Время Большого Вала пришло, когда началась кампания гаражей. Гаражи, как и огороды, желательно устраивать в черте города, чтобы до собственной машины хоть трамваем или троллейбусом добраться было можно. Прошлое никого не смутило, дорожка уже была протоптана. И пошли гулять бульдозеры, мягко им было, пепел рассыпался молча.
Когда я пришел в Долину проститься, от Большого Вала только и осталось, чтобы увидеть жуткий слоистый срез. Желтели кости, им не дали истлеть. Некогда! Время, вперед! Кости, вон! Плечевые, локтевые, подвздошные, девичьи, женские, детские — айн-цвай! Ать-два! Из долины шагом ммммарш!
При досмотре из моих вещей вышвырнули стеклянный контейнер с прахом. Напрасны были мольбы.
Нас отпустили в эмиграцию.
Пепел из долины отправили насильно.
А ведь в этой могиле была моя родина. Ее выкинули вон.
Грязный титский правитель, что ты наделал. Ты сам осквернил и проклял землю, которой владел и правил.
* * *
За окошком желтоватая фонарная мгла. Не спится.
Только что окончил БАЛЛАДУ О ПЕПЛЕ. Разумеется, не в тот день, в какой начал. Много дней прошло и много вечеров. Сперва удавалось держать себя в узде и не допускать эмоций. Недолго.
Описывал показания. Вычеркивал. Снова описывал, до чего додумывается и что не колеблется осуществить божье творение, и снова вычеркивал в слезах. Глотал таблетки, капли, водку.
Вовсе не уверен, что «Баллада» легла на подобающее место. Это место в самом почти начале я не отводил ей, она сама его взяла. Это рубеж, до которого я сумел ее дотащить. Теперь где упала, там и будет лежать. Уж я-то не стану тревожить пепел в угоду своему вкусу. Да упокоится в мире.
Но ты, Эвент, уже, наверное, потерял нить. Я и сам на грани того же. Давай разбираться.

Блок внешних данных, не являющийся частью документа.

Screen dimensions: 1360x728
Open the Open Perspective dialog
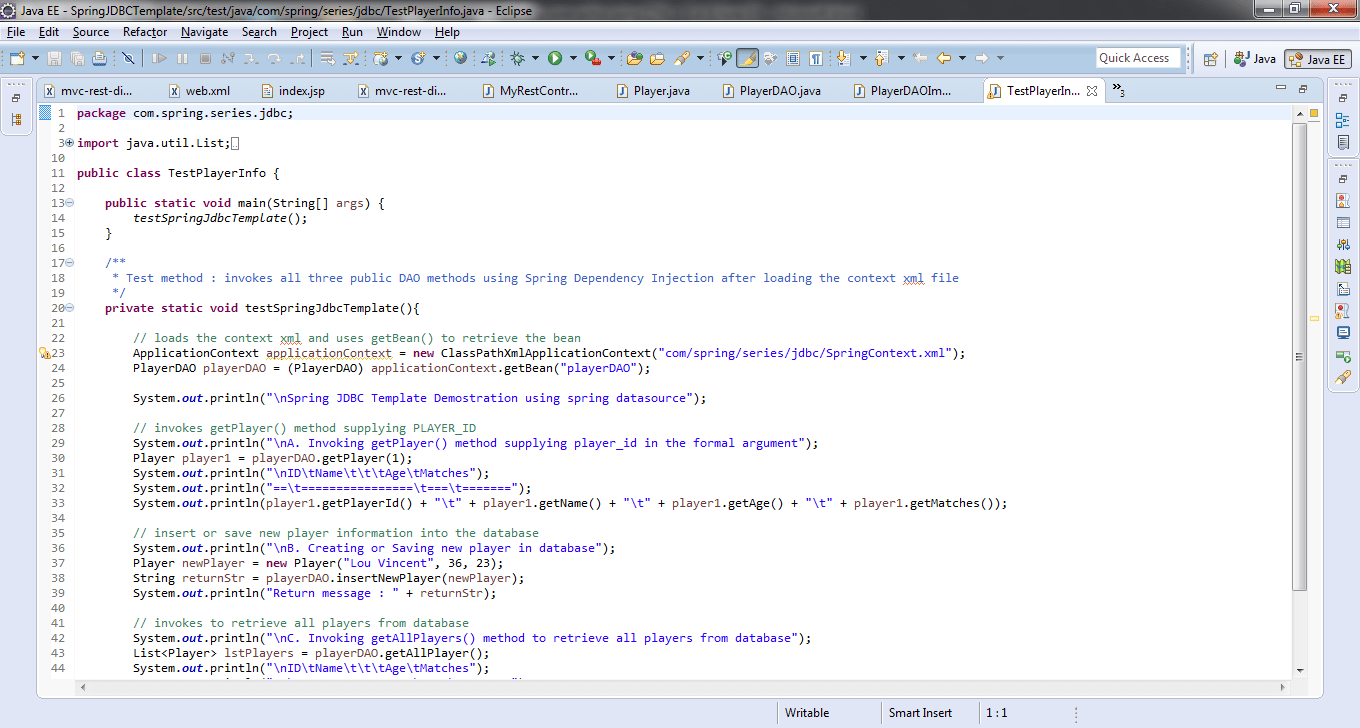pyautogui.click(x=1210, y=59)
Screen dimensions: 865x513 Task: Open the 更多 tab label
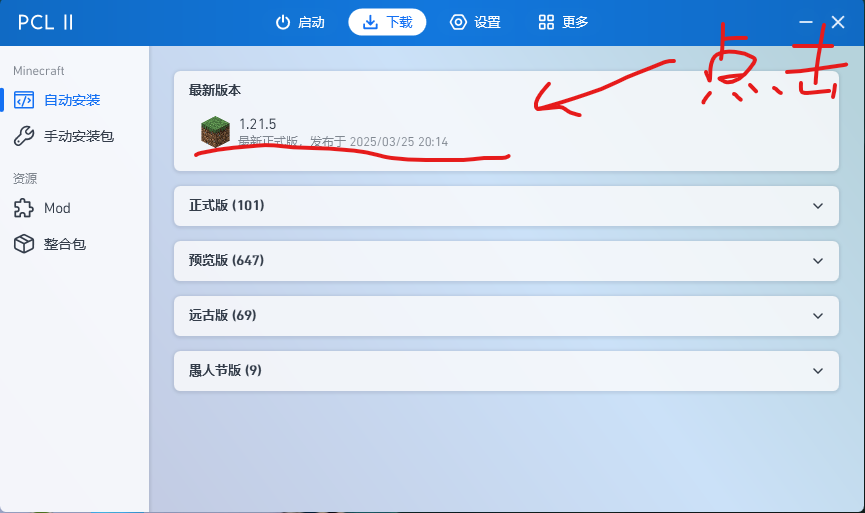(x=575, y=22)
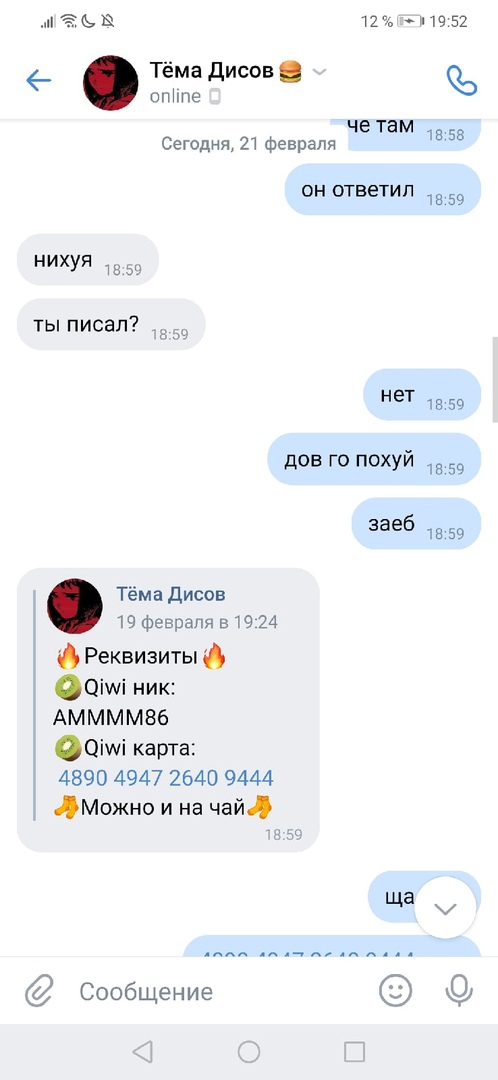The height and width of the screenshot is (1080, 498).
Task: Focus the Сообщение message input field
Action: tap(224, 992)
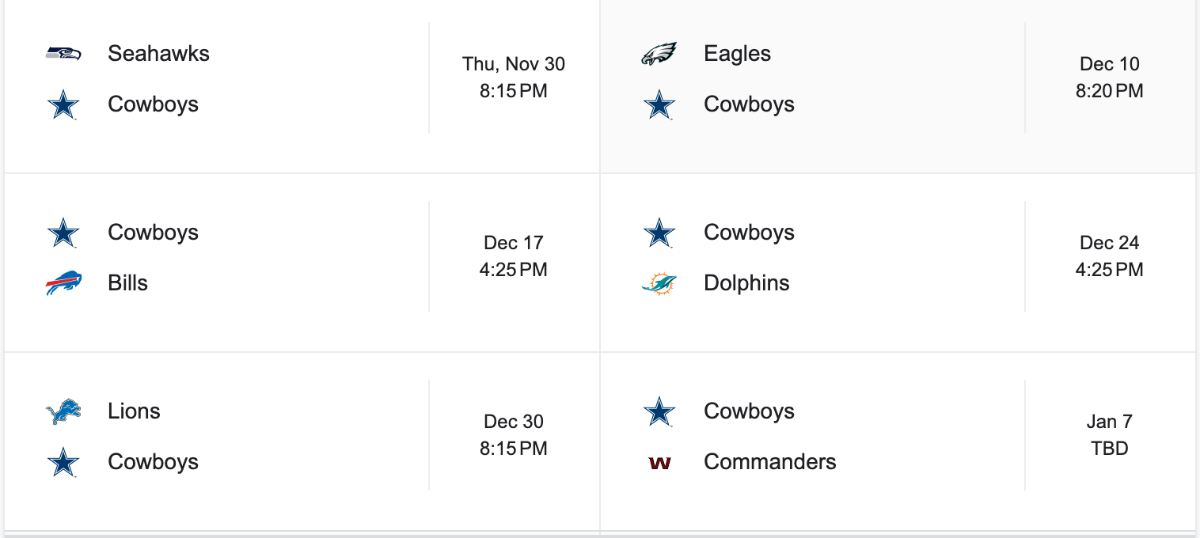Select the Dolphins team name
The height and width of the screenshot is (538, 1200).
[746, 283]
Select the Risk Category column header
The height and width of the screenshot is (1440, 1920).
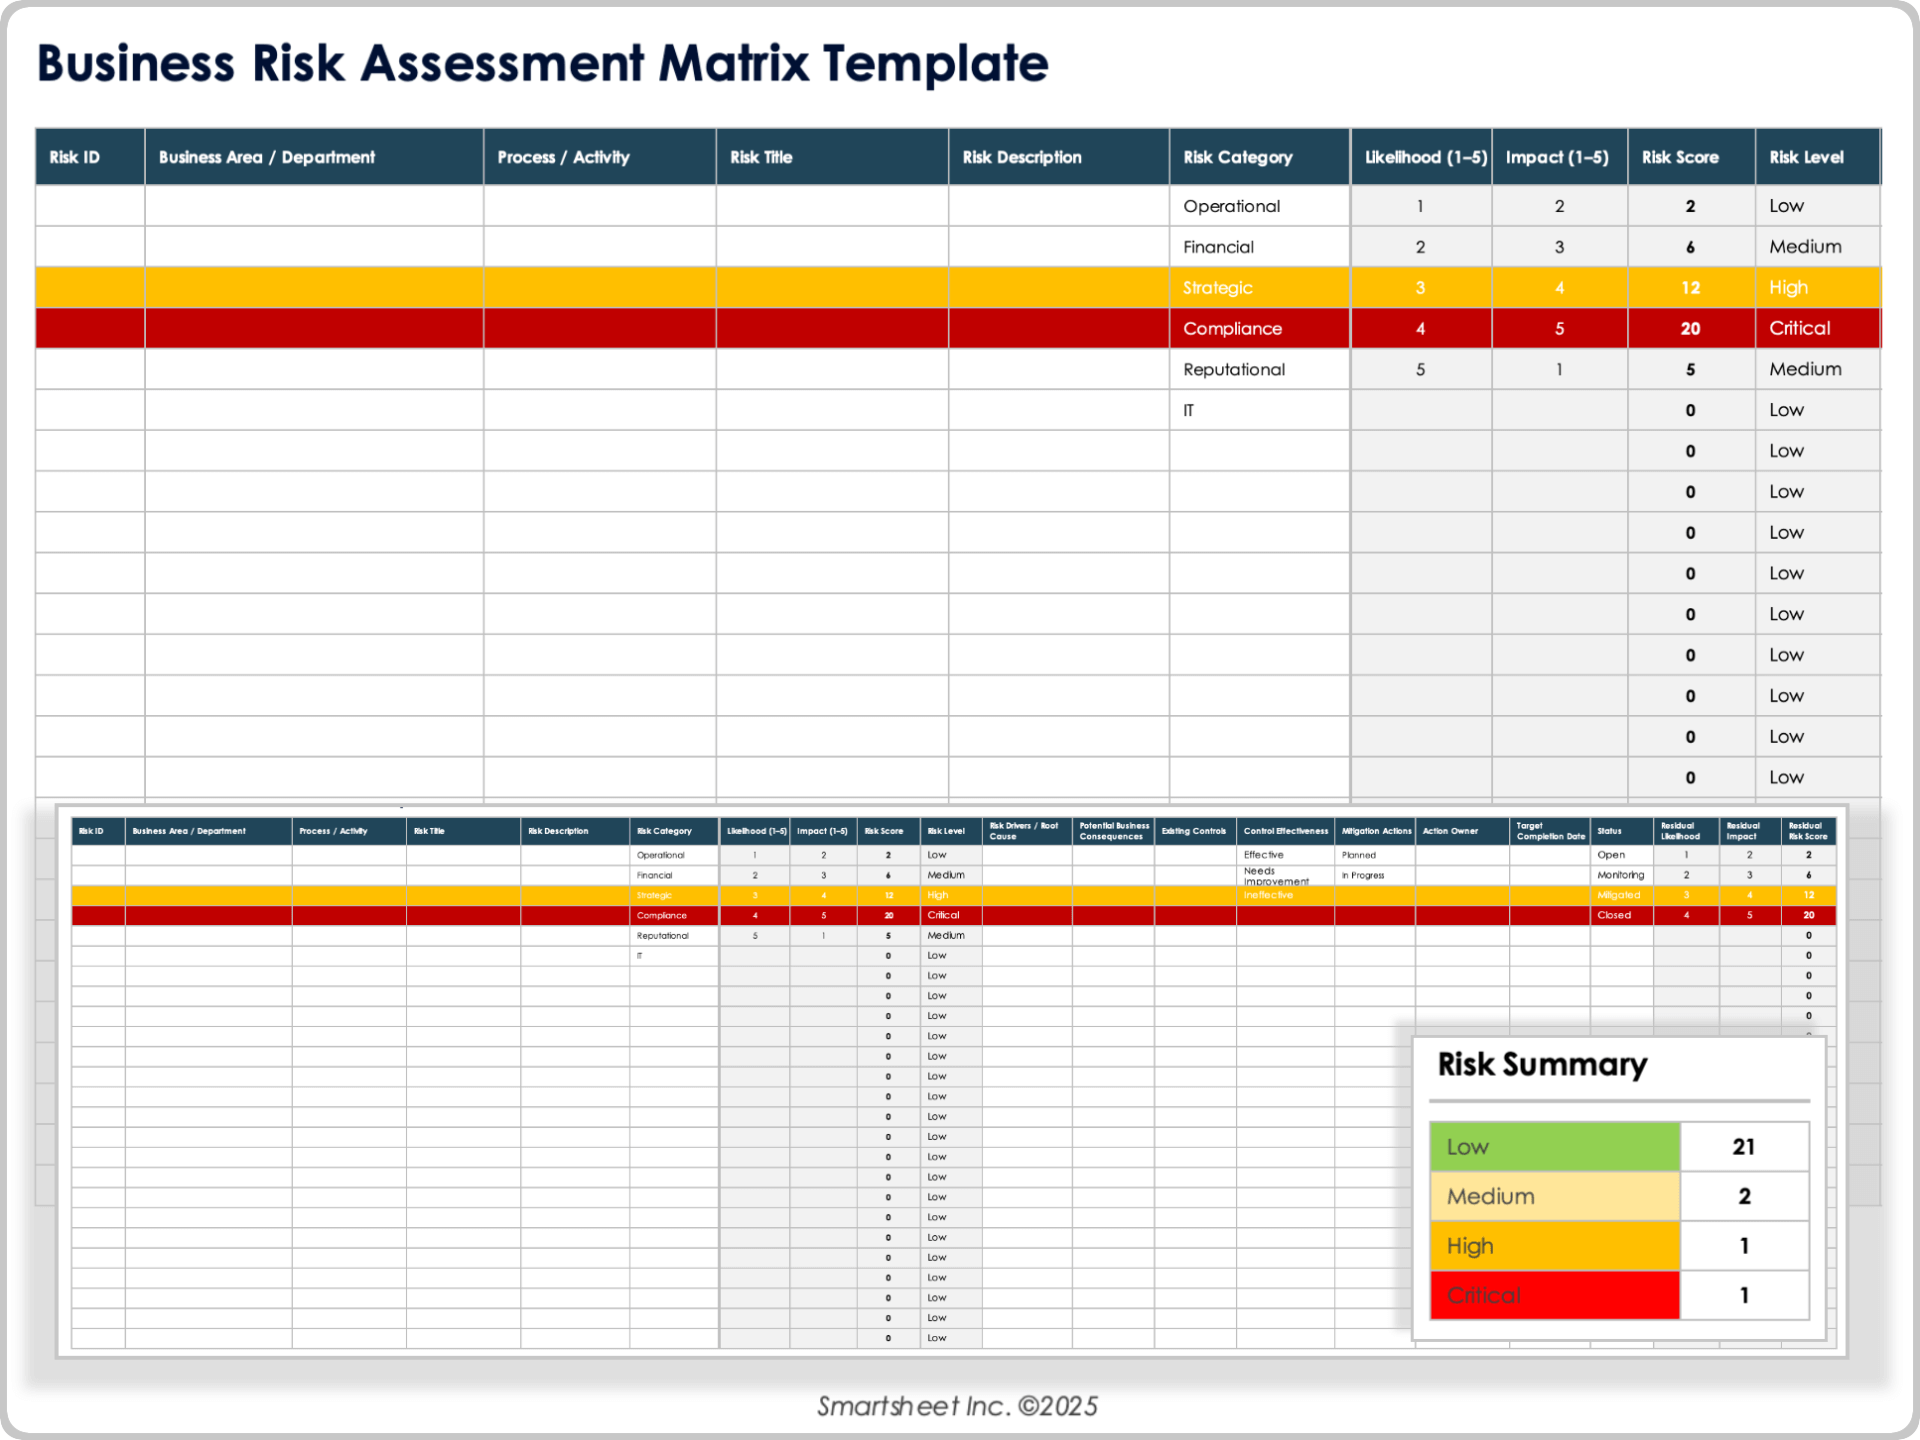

Помнится, начал я с того, что первая фраза опуса меня удивила, но я ее не тронул. Потом, как водится, стал тягуче пояснять, почему не похерил ее к чертям собачьим. И чуть не нагородил вокруг предполагаемой причины сорок бочек арестантов: дескать, с войны начинается моя биография, война в самой глубине души… А ты, небось, и уши развесил, Эвент. Чушь все это, хотя бы и искренняя.
Да, я начал той фразой, она словно была мне предложена. Быть или не быть эпизоду — это решается чем-то, до чего нам не докопаться. Но быть или не быть обороту, решает кокетливый чертик красноречия. На сей раз он сыграл со мною отменную шутку. Я прельстился исторической полновесностью фразы и решил ее не трогать. Все-таки столько лет в литературе, найду поворот, и вынесет она меня, куда надо.
Как бы не так. Выносит она меня совсем не туда.
Бывают такие дни.
Ничего пройдет.
А если не дни? Если недели, месяцы? Не пишется — и все, хоть узлом завяжись. Балладой о Пепле словно пробку забил: ни слова.
С другой стороны, срочность не подталкивает, читатель не ждет.
А ждал бы? Или — если бы его вовсе не существовало?
Царапал бы. Зуд потому что. Творческий, не успокаиваемый мазями. Ни даже — да простит мне Фрейд — сексом. Писал бы и даже рассчитывал на читателя, хоть на единственного. Даже оставшись последним жителем Земли.